-- BEGIN --

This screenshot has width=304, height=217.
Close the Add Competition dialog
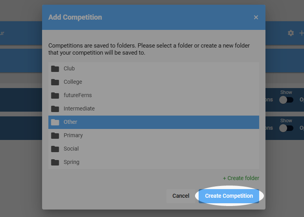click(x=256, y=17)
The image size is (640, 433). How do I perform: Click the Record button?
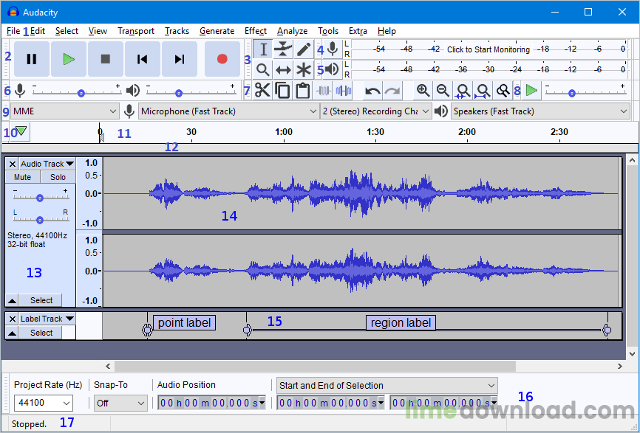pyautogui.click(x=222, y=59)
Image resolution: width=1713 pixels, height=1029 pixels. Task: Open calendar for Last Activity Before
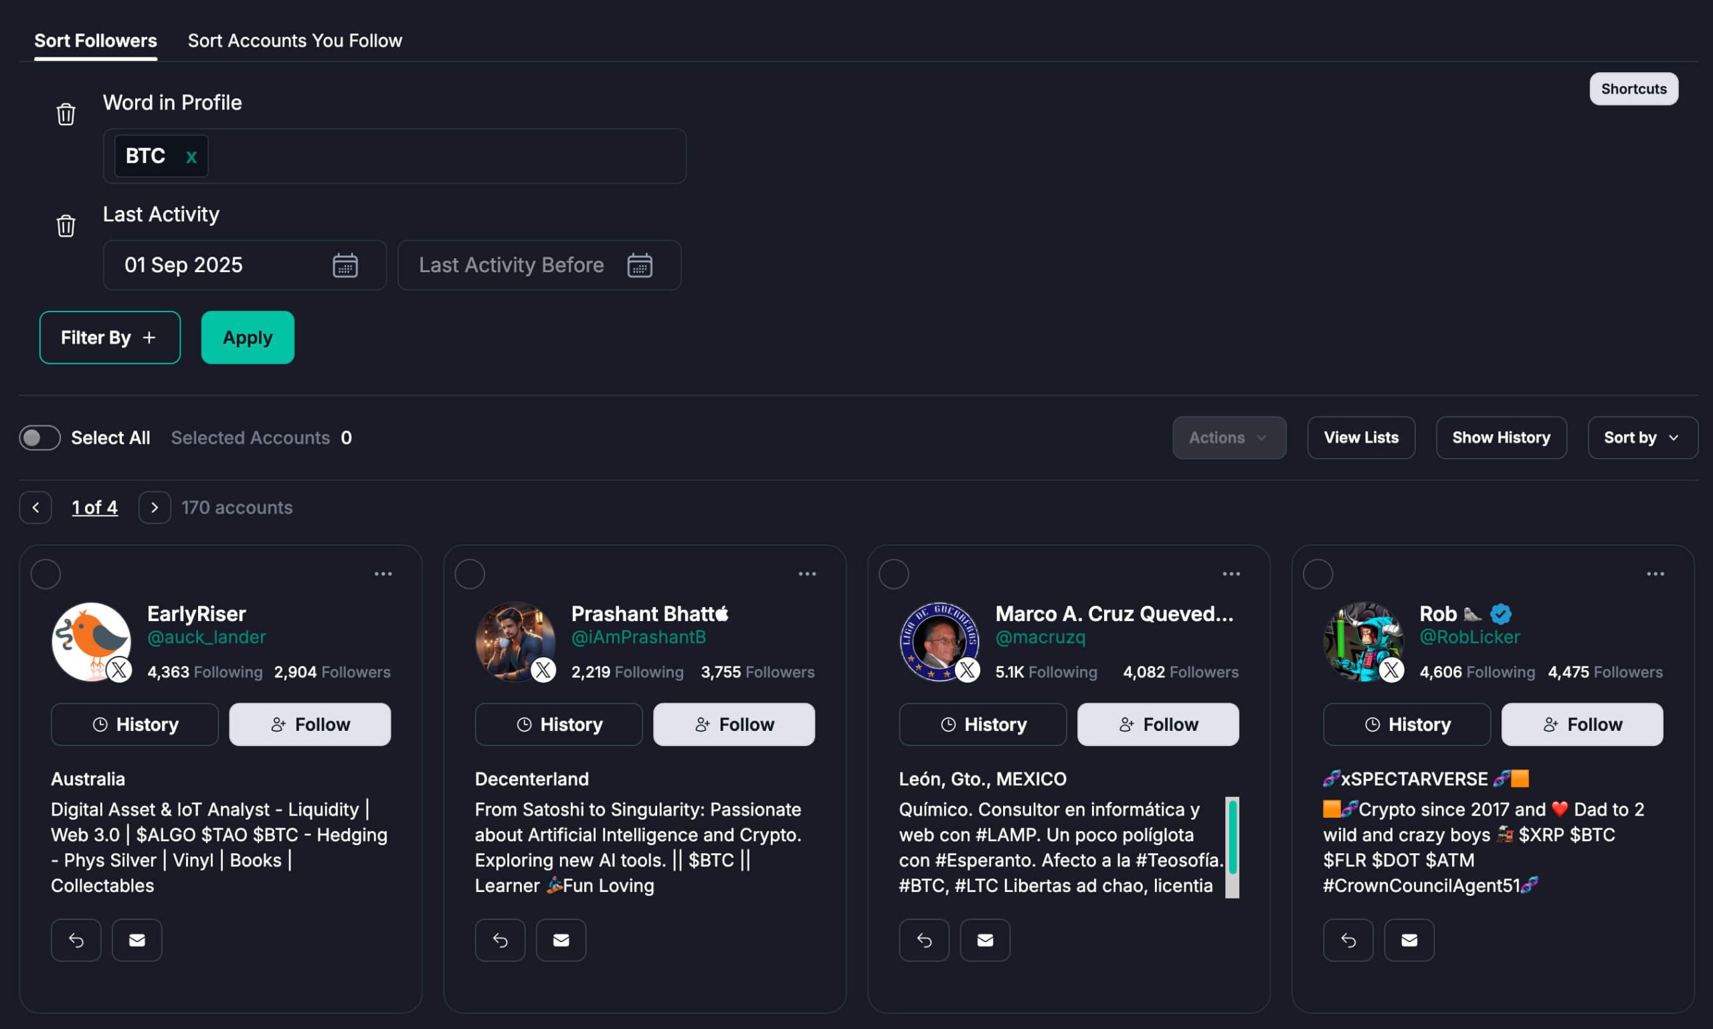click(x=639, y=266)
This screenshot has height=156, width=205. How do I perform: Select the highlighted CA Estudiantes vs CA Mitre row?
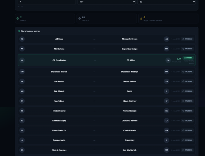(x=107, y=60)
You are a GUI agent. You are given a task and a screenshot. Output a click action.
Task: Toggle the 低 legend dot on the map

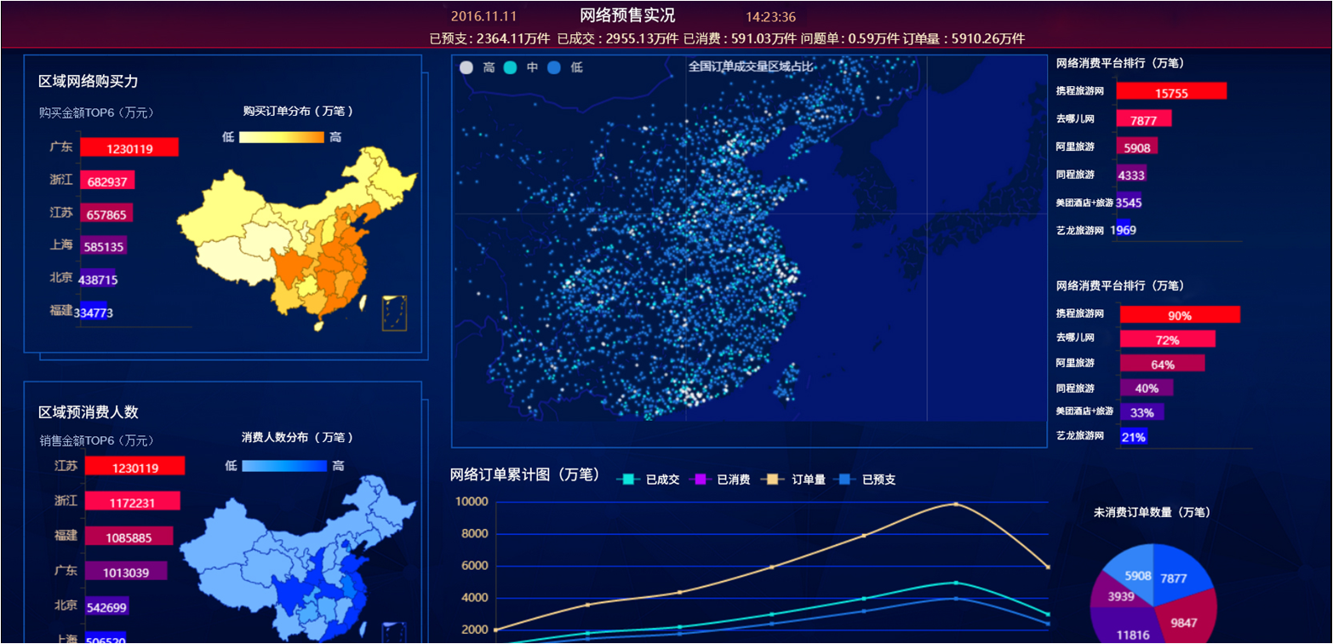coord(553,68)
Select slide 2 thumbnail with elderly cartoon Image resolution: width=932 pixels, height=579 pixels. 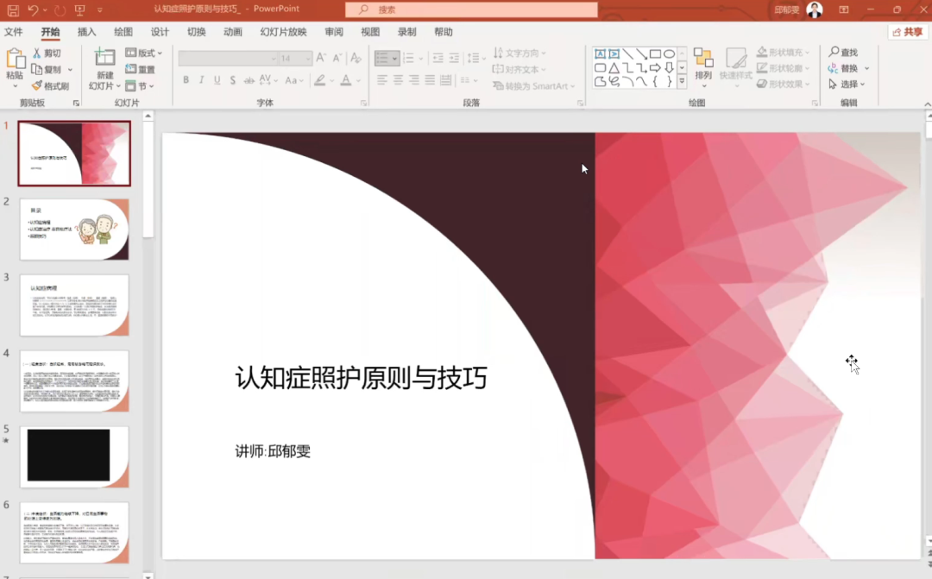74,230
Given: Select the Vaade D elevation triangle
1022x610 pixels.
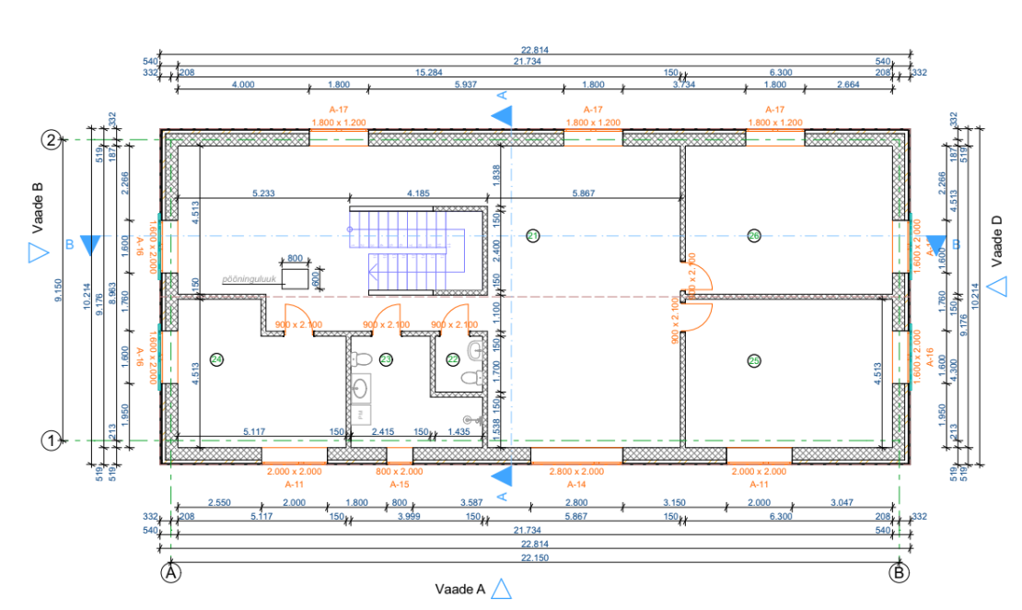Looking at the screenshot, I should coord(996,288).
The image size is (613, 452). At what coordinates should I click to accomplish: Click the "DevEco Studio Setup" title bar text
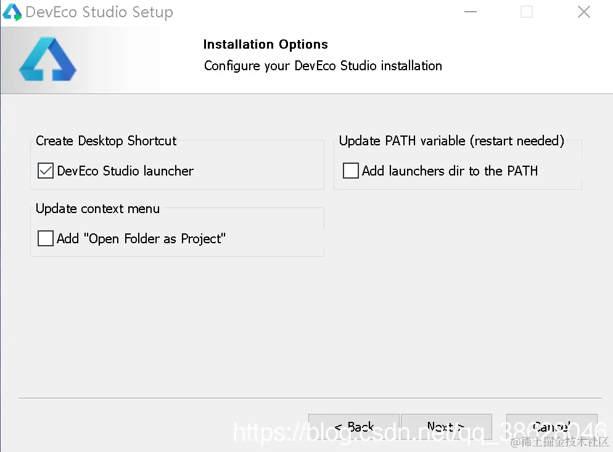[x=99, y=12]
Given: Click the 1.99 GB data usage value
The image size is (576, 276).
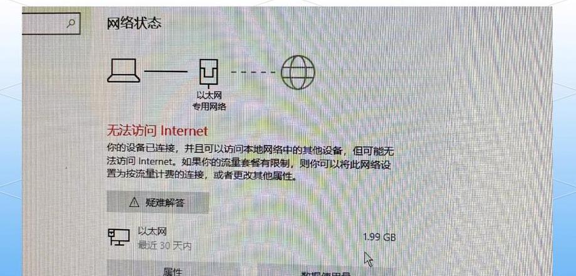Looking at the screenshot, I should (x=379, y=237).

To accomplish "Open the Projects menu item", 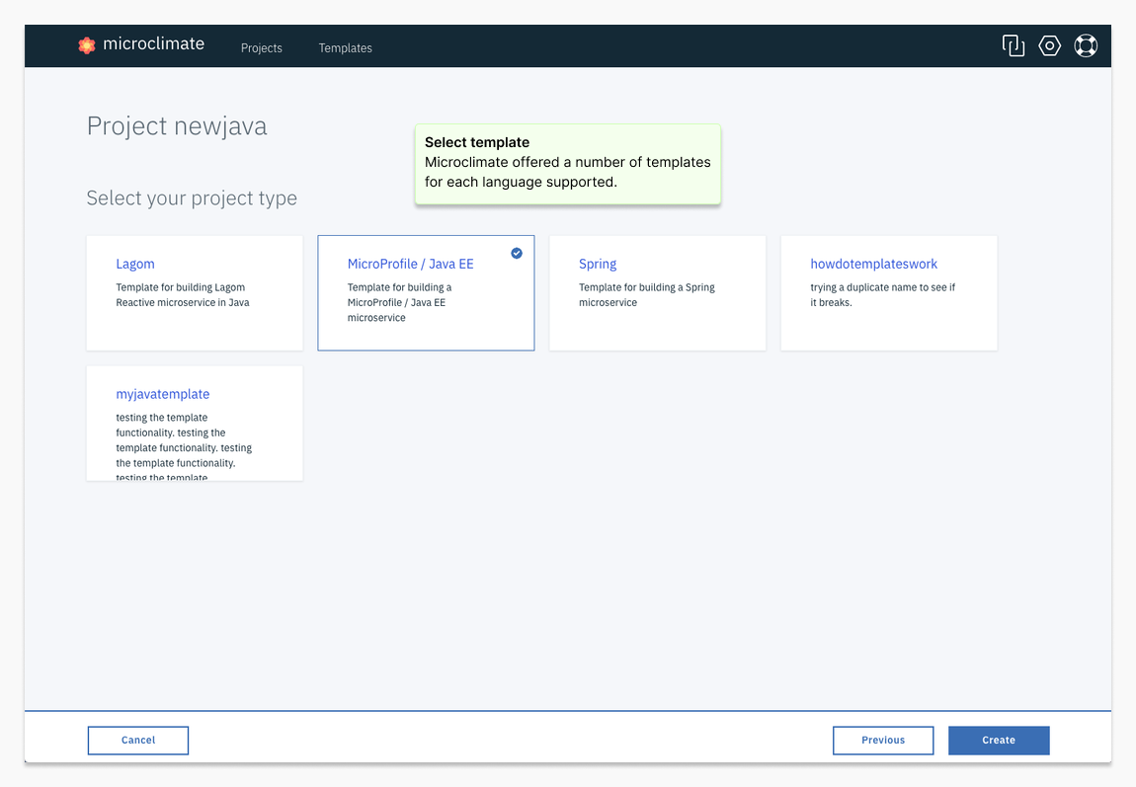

-- END --

Swap every "screenshot" for "screen capture" in the stretch from the line containing "Image resolution: width=1713" through the line containing "coord(553,68)", and reproduce those lines otherwise unchanged. Leave the pictures out of your answer.

→ Task response:
Image resolution: width=1713 pixels, height=1029 pixels. Task: Open calendar for Last Activity Before
click(x=639, y=266)
This screen capture has height=156, width=205. How do I perform: Select the highlighted CA Estudiantes vs CA Mitre row?
(x=107, y=60)
You are a GUI agent. You are given a task and a screen capture. Output a click action.
Task: Toggle the 低 legend dot on the map

coord(553,68)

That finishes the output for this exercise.